Once a year I get to write about a remarkable, extravagant wine-oriented opportunity that is completely decadent in nature and frivolous by definition. For example, two years ago, I wrote about an extraordinary dinner I had with Manfred Krankl, the winemaker/owner of Sine Qua Non, and Robert Parker Jr., the renowned wine critic. Last year, I had the good fortune to have the founder and head winemaker of Ravenswood winery, Joel Peterson, and his son to our home for a retrospective tasting of his wines dating back to the early 1980s. Unfortunately, most of the wines we sampled from these two events are not commercially available.
So why write about these one-of-a-kind experiences? I assure you, it is neither to elicit jealousy nor to demonstrate any wine-snob superiority. No, it is, in fact, to illustrate that there is a whole different world that exists in the wine kingdom that many of us never get a chance to experience, except through the occasional bout of journalistic voyeurism. A world that even an envy-bound wine journalist rarely gets a glimpse of.
This year’s remarkable wine adventure started with a phone call from a friend in the industry. He simply asked me, “What are you doing next Wednesday night?” Now, I’ve known this guy long enough that short of my children’s graduation or wedding, I clear my calendar and respond, “Nothin’. Why?” And I’m glad I did. As it turns out, he was hosting a dinner party for Margareth Henriquez, the president and chief executive officer of Krug Champagne, and Francois Mateo, the director of North American distribution, who were visiting the Washington area.
In addition to executives from the Krug Champagne House, there also were several wine industry experts and a couple of dedicated Krug collectors who gathered at Vidalia restaurant to enjoy James Beard Award-winning chef R.J. Cooper’s pairings. The remarkable evening not only showcased the versatility of Champagne itself, but also highlighted the unique style of Krug wines. Krug, founded in 1843 by German immigrant Johann-Joseph Krug, has developed a house “style” that has become synonymous with elegance. Henriquez — the first female to head a major Champagne house in France — intends to make sure that it stays that way. All wines are produced in Reims, France. Retail prices are approximate.
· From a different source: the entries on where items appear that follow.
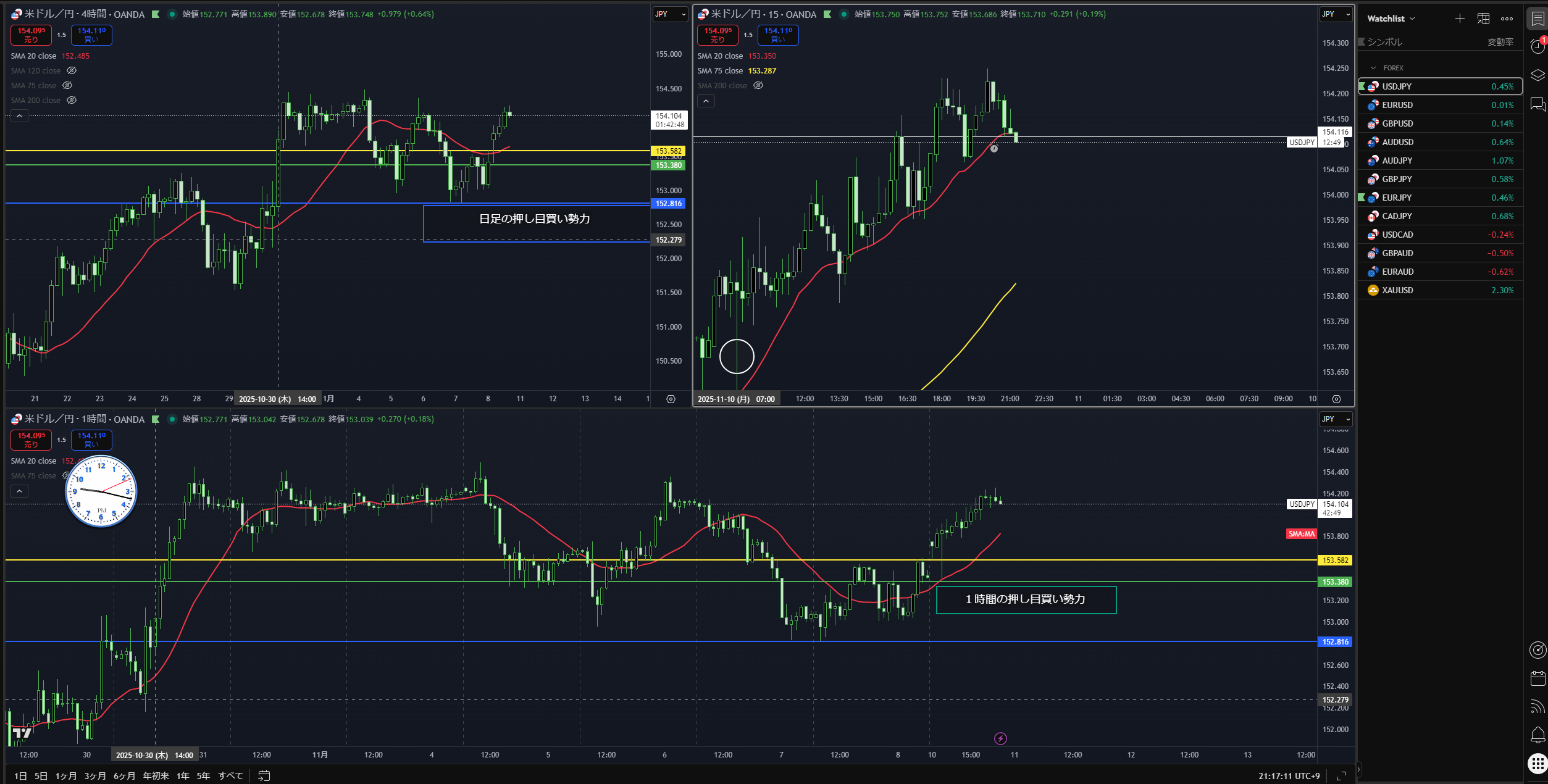Click the add symbol plus icon
The image size is (1548, 784).
coord(1460,19)
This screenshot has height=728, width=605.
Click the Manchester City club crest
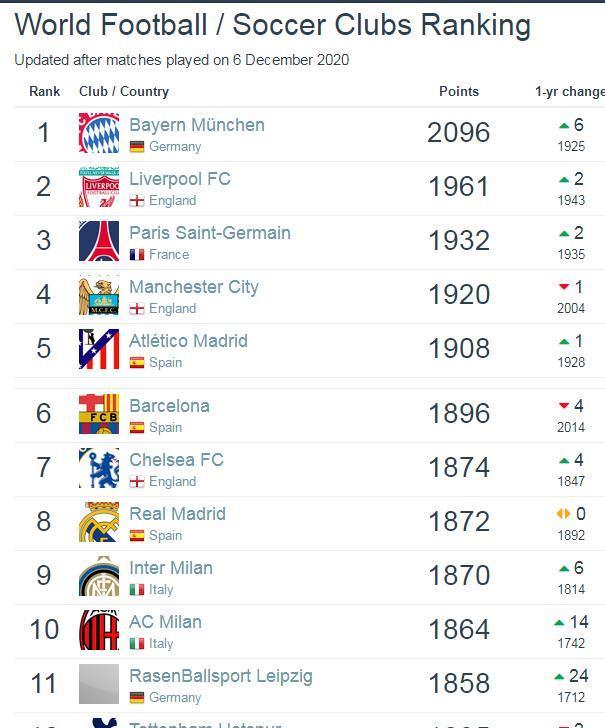[99, 295]
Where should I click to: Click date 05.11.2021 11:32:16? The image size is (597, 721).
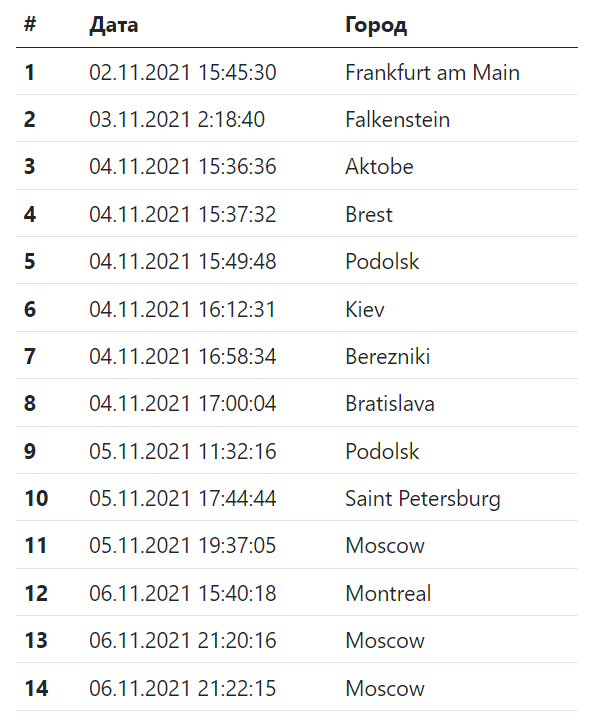click(183, 452)
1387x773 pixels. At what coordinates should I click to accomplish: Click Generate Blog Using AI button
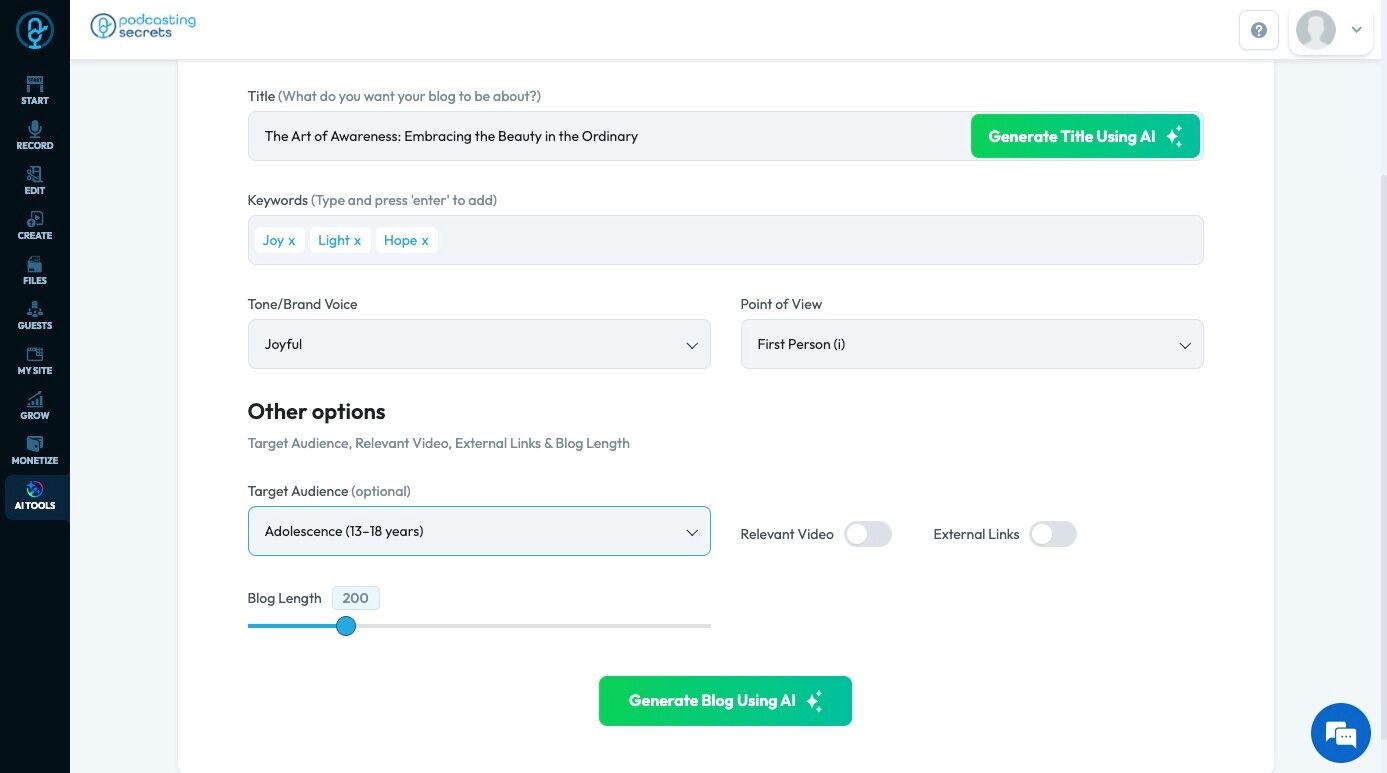coord(725,701)
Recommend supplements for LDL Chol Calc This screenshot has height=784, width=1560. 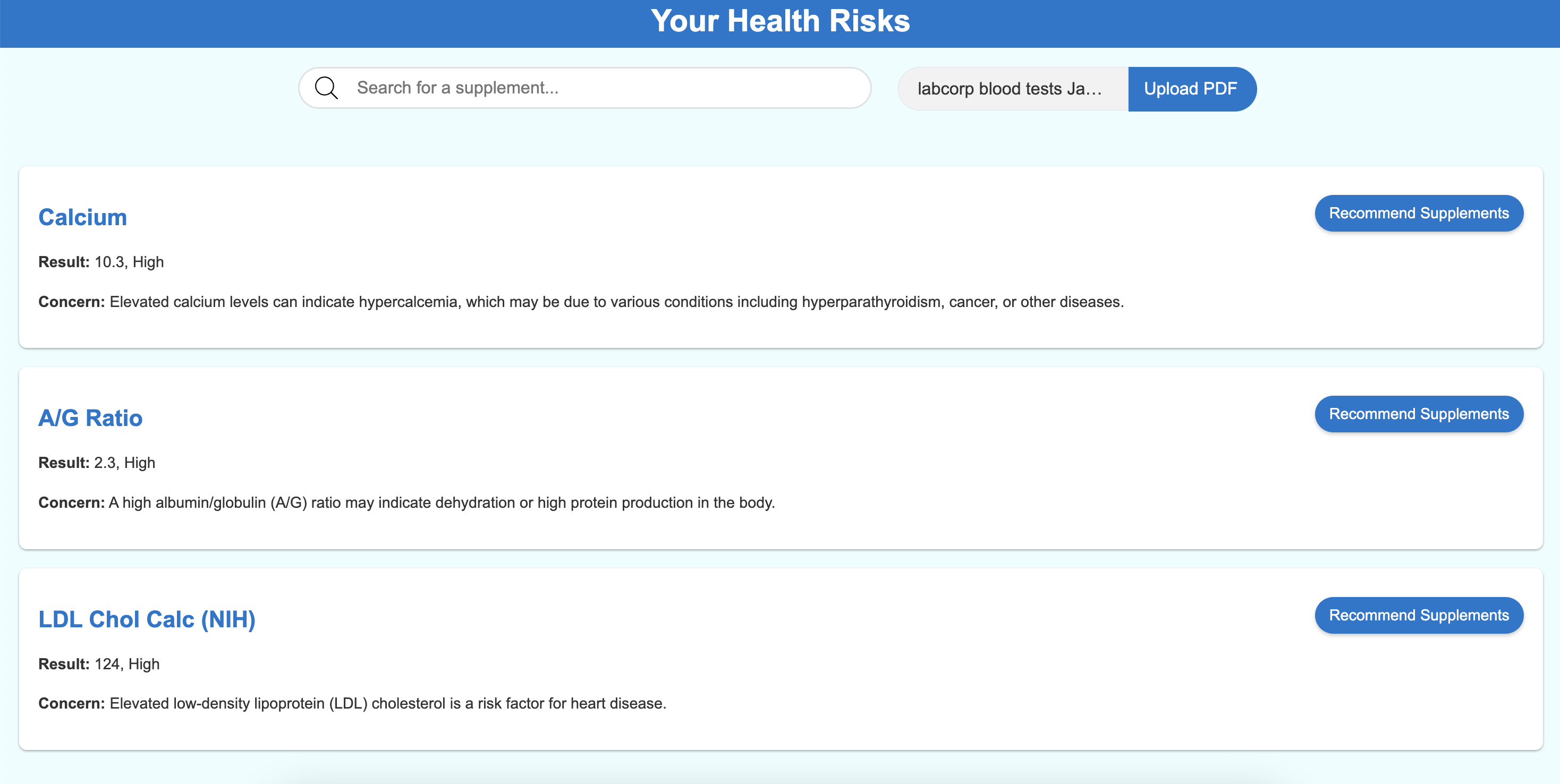pos(1418,615)

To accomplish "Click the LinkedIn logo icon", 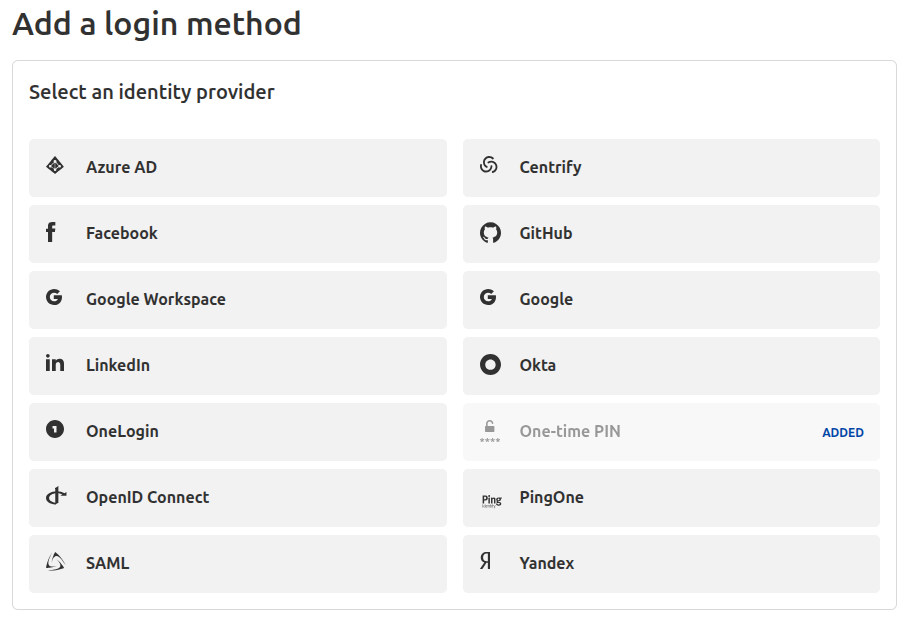I will [55, 363].
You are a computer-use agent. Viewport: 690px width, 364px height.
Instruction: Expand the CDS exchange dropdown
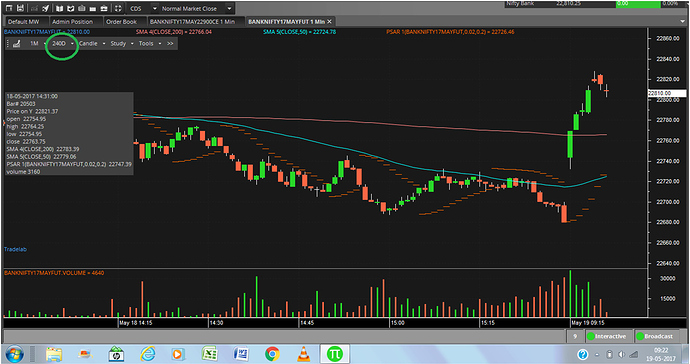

In my humble opinion, the best way to begin any high-falutin’ shindig is with a sparkling rose. But, as legend has it, Krug came very close to not producing a rose Champagne at all. Brothers Henri and Remi Krug believed that rose was a gimmick. But in 1976, encouraged by an exceptional harvest, they secretly made a batch. Then in 1983, the brothers served a glass to their father, Paul Krug II, who had known nothing of the project. One sip later and Krug had its trademark pinkish gold-colored Krug Rose ($300). The wine is a testament to the art of blending. Made from pinot noir, chardonnay and pinot meunier, it is at once both powerful and seductive, with a bouquet boasting of strawberries, ginger and rose petals. The palate is bathed in silky layers of wild berries, white pepper, white figs and a touch of candied ginger. The long, crisp finish is exaggerated by the extremely fine bubbles that carry the wine across the entire palate.
If you are looking for a utility infielder of Champagne, Krug Grande Cuvee ($125) is your wine. It represents the trademark signature style of Krug, with a combination of intensity and charm. The creamy mouthfeel is layered with flavors of crisp green apple, baking spices, nectarine and buttered toast, all delivered on a medium-bodied frame emphasizing the lengthy finish.
The 1995 Krug Clos du Mesnil ($750) is unique since it is the only Krug Champagne to be produced from a single varietal — chardonnay — from a specific vineyard. The tiny four-and-a-half-acre plot, nestled within the village of Mesnil-sur-Oger, is blessed with ideal soil composition and climate conditions that lend it to producing wines of elegance and purity. This wine strikes an ideal balance between fruit and acidity, where the mineral undertones add an extra dimension of depth. The flavors of ripe stone fruit, nougat and sweet citrus literally hang on the palate for over a minute and dazzle the palate. Simply a perfect wine.
1996 Krug Champagne ($300) is a wonderful example of the house style in Krug’s vintage program. Krug blends vinified wines from pinot noir, pinot meunier and chardonnay that emphasize the character of the particular vintage. It is full of toasty, yeasty notes on the fragrant bouquet. The firm texture features crisp flavors of fresh peach, ripe pear, and honeyed lemon rind. A hint of candied ginger lingers on the persistent finish.
As a special treat, one guest brought a bottle of 1985 Krug ($450) from his personal collection. This wine demonstrated how beautifully these Champagnes evolve with extended aging. While it still maintained lovely fruit, more mature flavors of brioche, roasted hazelnut and toffee emerged on the palate. Captivating notes of truffle and caramel crept in on the long, mellow finish. A perfect way to end an exceptional wine experience.